[Opening TEXT SEGMENT section]
Data-adaptive Safety Rules for Training Reward Models
Xiaomin Li, Mingye Gao, Zhiwei Zhang, Jingxuan Fan, Weiyu Li
TL;DR
This work introduces a data-adaptive framework for labeling fine-grained safety preferences in RLHF by selecting a small set of the most informative rules per data instance. A max-discrepancy criterion, aided by a relevance term, drives the Rule Adapter to pick top-$5$ rules, maximizing the mutual information with latent ground-truth preferences via Jensen–Shannon divergence. The approach yields RAMO, an 8B reward model that achieves state-of-the-art safety on RewardBench and improves safety when integrated into PPO-aligned LLMs, while preserving general capabilities. By translating rule-discrepancy signals into binary preferences, the method reduces labeling cost and bias compared to fixed-rule or GPT-labeling baselines. The work also demonstrates generalization to human preference data and releases useful resources to advance safety-alignment research.
Abstract
Reinforcement Learning from Human Feedback (RLHF) is commonly employed to tailor models to human preferences, especially to improve the safety of outputs from large language models (LLMs). Traditionally, this method depends on selecting preferred responses from pairs. However, due to the variability in human opinions and the challenges in directly comparing two responses, there is an increasing trend towards fine-grained annotation approaches that evaluate responses using multiple targeted metrics or rules. The challenge lies in efficiently choosing and applying these rules to handle the diverse range of preference data. In this paper, we propose a dynamic method that adaptively selects the most important rules for each response pair. We introduce a mathematical framework that utilizes the maximum discrepancy across paired responses and demonstrate theoretically that this approach maximizes the mutual information between the rule-based annotations and the underlying true preferences. We then train an 8B reward model using this adaptively labeled preference dataset and assess its efficacy using RewardBench. As of January 25, 2025, our model achieved the highest safety performance on the leaderboard, surpassing various larger models.
[Closing TEXT SEGMENT section]
[Opening EXERCISE DATA section]
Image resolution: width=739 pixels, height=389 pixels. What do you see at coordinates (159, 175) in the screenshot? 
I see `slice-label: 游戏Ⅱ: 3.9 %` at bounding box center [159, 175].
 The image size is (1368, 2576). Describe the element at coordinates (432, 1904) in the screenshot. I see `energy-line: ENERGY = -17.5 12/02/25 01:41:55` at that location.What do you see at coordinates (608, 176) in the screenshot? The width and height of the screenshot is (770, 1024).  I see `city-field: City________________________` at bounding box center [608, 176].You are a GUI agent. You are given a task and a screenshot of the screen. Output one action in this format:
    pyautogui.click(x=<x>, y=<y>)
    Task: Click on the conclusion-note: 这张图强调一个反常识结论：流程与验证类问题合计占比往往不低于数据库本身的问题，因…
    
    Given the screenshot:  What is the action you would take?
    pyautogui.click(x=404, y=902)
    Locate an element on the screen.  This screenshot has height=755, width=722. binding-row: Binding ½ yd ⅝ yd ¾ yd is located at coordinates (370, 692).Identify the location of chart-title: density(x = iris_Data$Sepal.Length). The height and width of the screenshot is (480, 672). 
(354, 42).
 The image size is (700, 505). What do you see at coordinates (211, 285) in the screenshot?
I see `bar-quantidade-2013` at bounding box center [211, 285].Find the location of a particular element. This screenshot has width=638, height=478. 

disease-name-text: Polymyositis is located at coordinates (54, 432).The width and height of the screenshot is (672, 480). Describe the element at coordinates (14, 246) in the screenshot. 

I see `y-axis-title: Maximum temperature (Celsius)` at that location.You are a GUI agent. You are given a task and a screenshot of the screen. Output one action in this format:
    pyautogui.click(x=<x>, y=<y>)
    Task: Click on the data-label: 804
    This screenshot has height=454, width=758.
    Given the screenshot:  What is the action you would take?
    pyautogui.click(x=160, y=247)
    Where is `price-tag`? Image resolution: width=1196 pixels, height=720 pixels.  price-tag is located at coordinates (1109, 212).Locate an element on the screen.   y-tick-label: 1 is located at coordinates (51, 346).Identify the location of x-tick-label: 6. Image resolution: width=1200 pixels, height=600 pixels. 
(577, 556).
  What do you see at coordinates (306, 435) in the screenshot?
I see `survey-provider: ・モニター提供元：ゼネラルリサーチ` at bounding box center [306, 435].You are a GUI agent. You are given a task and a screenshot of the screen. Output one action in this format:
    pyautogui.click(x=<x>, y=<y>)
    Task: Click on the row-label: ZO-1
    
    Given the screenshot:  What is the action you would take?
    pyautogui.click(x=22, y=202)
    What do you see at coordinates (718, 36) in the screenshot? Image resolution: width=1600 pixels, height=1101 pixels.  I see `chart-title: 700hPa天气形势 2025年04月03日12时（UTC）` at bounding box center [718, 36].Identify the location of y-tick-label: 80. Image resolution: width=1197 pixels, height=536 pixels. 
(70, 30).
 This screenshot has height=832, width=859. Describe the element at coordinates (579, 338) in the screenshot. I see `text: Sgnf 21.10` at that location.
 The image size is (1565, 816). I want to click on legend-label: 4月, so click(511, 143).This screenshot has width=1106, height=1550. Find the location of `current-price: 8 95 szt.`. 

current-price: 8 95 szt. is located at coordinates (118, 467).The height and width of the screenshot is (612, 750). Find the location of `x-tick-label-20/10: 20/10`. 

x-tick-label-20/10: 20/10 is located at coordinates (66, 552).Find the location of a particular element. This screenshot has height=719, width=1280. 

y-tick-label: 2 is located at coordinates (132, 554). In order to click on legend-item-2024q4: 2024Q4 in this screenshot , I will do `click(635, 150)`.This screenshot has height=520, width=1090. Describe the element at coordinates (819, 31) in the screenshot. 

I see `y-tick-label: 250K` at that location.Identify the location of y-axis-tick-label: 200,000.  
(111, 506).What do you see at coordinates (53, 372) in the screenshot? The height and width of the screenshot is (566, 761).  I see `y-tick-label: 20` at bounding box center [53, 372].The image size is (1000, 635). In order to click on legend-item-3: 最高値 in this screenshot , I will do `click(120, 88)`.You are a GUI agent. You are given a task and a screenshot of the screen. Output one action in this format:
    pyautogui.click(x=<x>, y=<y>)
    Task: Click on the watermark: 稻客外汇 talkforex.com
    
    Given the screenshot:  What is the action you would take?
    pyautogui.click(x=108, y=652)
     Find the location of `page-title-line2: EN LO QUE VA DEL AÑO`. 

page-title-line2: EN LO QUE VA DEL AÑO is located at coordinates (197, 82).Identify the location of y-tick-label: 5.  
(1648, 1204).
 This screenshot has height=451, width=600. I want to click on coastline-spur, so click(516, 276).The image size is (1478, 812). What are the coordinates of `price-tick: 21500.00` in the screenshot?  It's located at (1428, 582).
[Closing EXERCISE DATA section]
● TASK: Reproduce the paper summary on data-adaptive safety rules for reward models word for word, from start to finish. Work only from the text on this page.

● TASK SOLUTION:
Data-adaptive Safety Rules for Training Reward Models
Xiaomin Li, Mingye Gao, Zhiwei Zhang, Jingxuan Fan, Weiyu Li
TL;DR
This work introduces a data-adaptive framework for labeling fine-grained safety preferences in RLHF by selecting a small set of the most informative rules per data instance. A max-discrepancy criterion, aided by a relevance term, drives the Rule Adapter to pick top-$5$ rules, maximizing the mutual information with latent ground-truth preferences via Jensen–Shannon divergence. The approach yields RAMO, an 8B reward model that achieves state-of-the-art safety on RewardBench and improves safety when integrated into PPO-aligned LLMs, while preserving general capabilities. By translating rule-discrepancy signals into binary preferences, the method reduces labeling cost and bias compared to fixed-rule or GPT-labeling baselines. The work also demonstrates generalization to human preference data and releases useful resources to advance safety-alignment research.
Abstract
Reinforcement Learning from Human Feedback (RLHF) is commonly employed to tailor models to human preferences, especially to improve the safety of outputs from large language models (LLMs). Traditionally, this method depends on selecting preferred responses from pairs. However, due to the variability in human opinions and the challenges in directly comparing two responses, there is an increasing trend towards fine-grained annotation approaches that evaluate responses using multiple targeted metrics or rules. The challenge lies in efficiently choosing and applying these rules to handle the diverse range of preference data. In this paper, we propose a dynamic method that adaptively selects the most important rules for each response pair. We introduce a mathematical framework that utilizes the maximum discrepancy across paired responses and demonstrate theoretically that this approach maximizes the mutual information between the rule-based annotations and the underlying true preferences. We then train an 8B reward model using this adaptively labeled preference dataset and assess its efficacy using RewardBench. As of January 25, 2025, our model achieved the highest safety performance on the leaderboard, surpassing various larger models.